それぞれの立場で見る、インナーソースのメリット

 インナーソースを用いることは、ゲストチームやホストチームだけでなく、組織にも大きなメリットがあります。ここでは、それぞれの立場で、どのようなメリットがあるかについて、その理由と共に説明しましょう。

ゲストチームのメリット

 ゲストチームのメリットとしては、次の2つがあります。

  1. 必要な機能を必要な時に「共通性が高い状態」で手に入れることができる
  2. 長期メンテナンスの負担をしないで済む

 コントリビューションする機能は、ゲストチームとしては緊急性の高いものです。しかし、これを独自実装した場合、ホストチーム側で行われる実装と重複する機能が実装されることになるだけでなく、ホストチームが本来提供すべき共通性も失われてしまいます。

 インナーソースを用いた場合、ゲストチームの実装する機能がホストチームに受け入れられれば、レビューにより品質改善した状態で、共通性の高い公式な機能として入手することが可能となります。

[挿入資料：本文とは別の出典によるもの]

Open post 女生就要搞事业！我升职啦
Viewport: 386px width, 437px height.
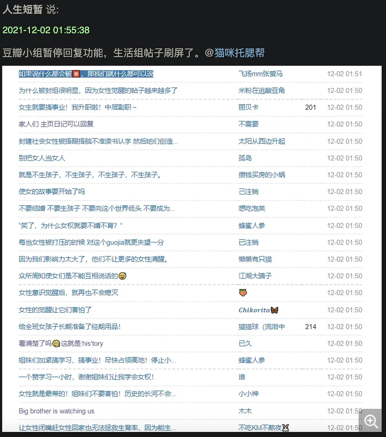click(x=78, y=108)
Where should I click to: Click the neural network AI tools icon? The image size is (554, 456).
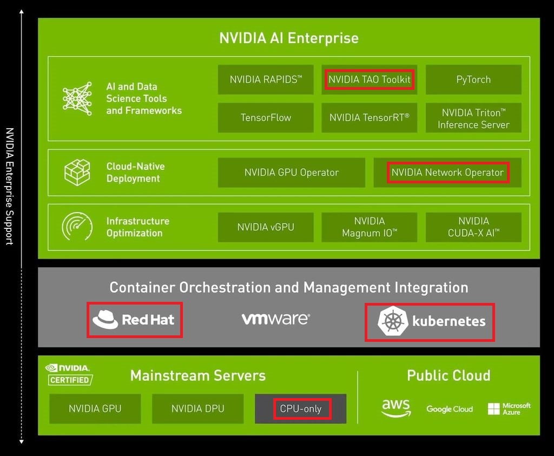77,99
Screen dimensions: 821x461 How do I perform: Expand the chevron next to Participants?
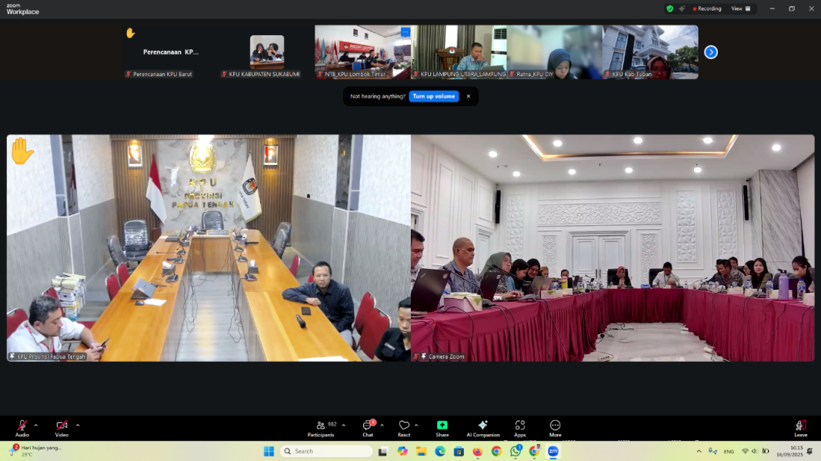tap(343, 425)
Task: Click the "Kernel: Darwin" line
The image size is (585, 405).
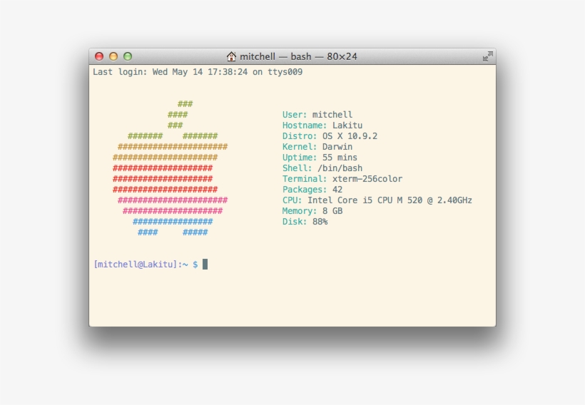Action: pos(317,147)
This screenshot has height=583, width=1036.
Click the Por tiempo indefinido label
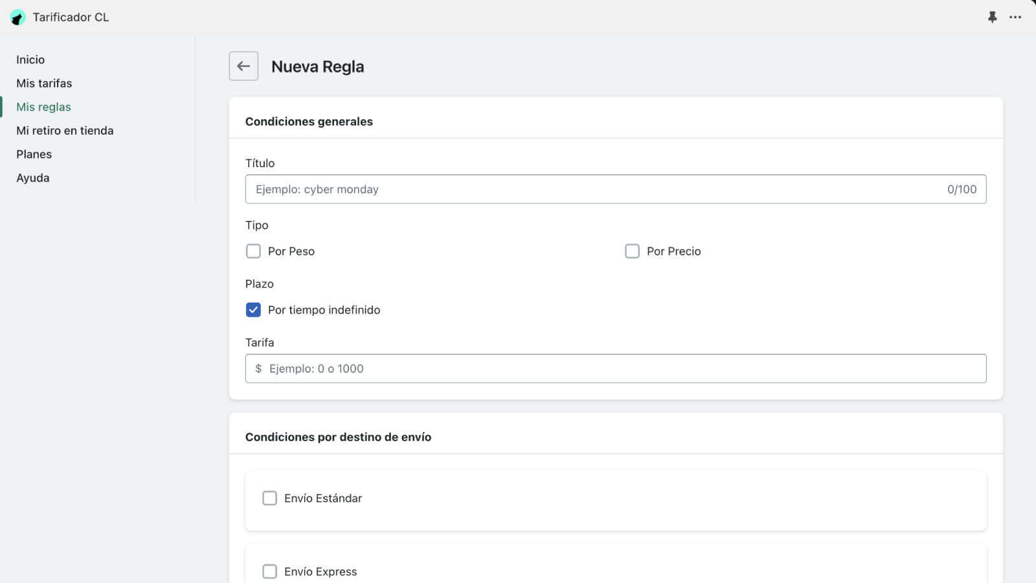coord(324,310)
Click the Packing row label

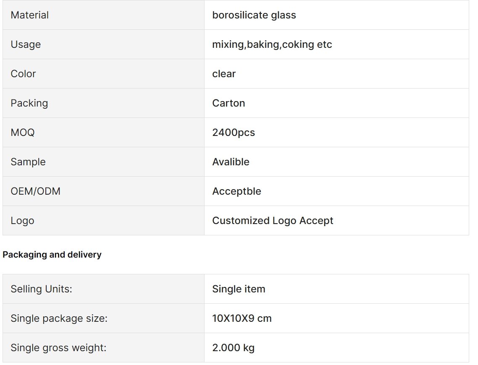click(29, 103)
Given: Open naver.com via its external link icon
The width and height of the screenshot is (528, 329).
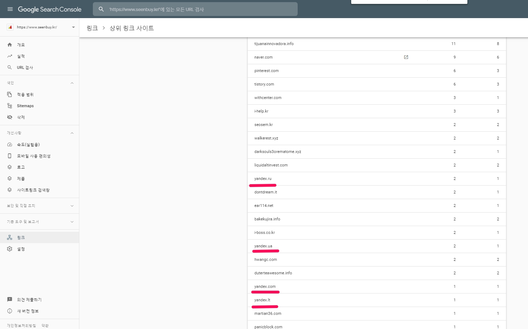Looking at the screenshot, I should point(406,57).
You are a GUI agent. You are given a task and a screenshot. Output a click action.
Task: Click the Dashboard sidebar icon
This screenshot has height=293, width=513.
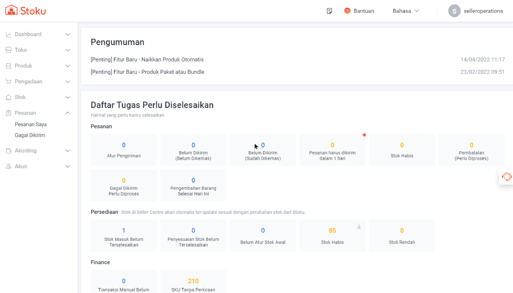click(x=8, y=34)
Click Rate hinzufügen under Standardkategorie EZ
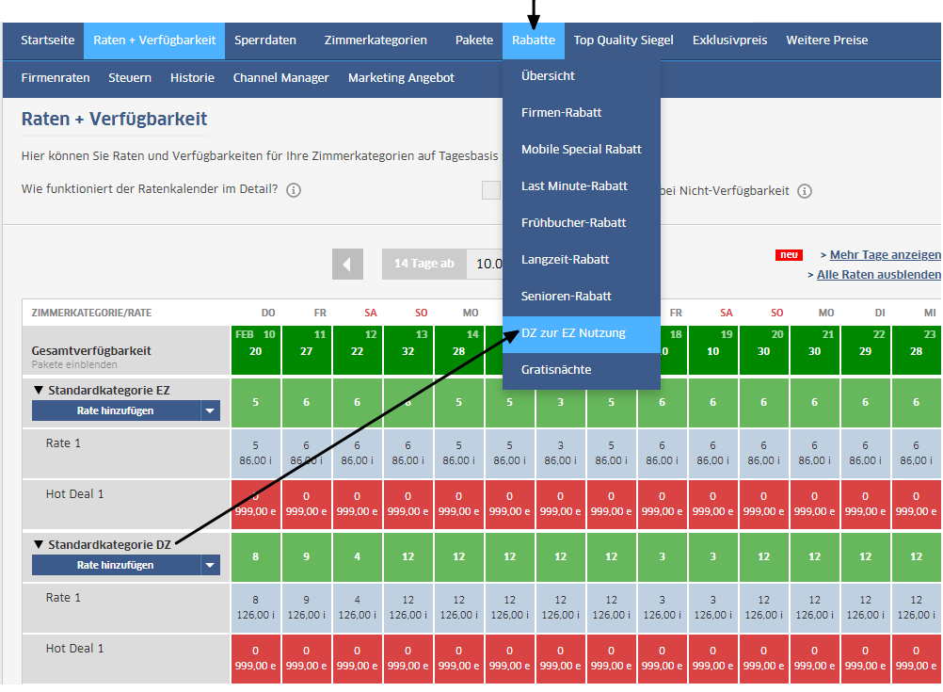The image size is (943, 692). point(116,410)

 また、コードはホストチームが管理するものとなります。機能追加時の実装に関する質問への回答を求められることもありますが、コードに対する最終的な責任はレビューを行ったうえで受け入れたホストチームにあるため、ゲストチームが長期的なコードのメンテナンスを行う必要はなくなります。

ホストチームのメリット

 ホストチームのメリットとしては、次の3つがあります。

  1. ホストチームとして必要なものを受け取ることができる
  2. 全ての利用者との間で優先順位を調整することができる
  3. ホストチームの枠を越えて開発がスケールし、開発スピードと品質が向上する

 最初のメリットは、受け入れ可否の判断をホストチームが行うことができるということです。ゲストチームからのコントリビューションを受ける機能は、ホストチームが必要と判断し、実装を予定していたものです。インナーソースを用いると、こうしたニーズが確定したコントリビューションを受け取ることができるだけでなく、受け入れの際にホストチームがレビューを行うことで、ホストチームの品質基準を満たしたものを受け取ることができます。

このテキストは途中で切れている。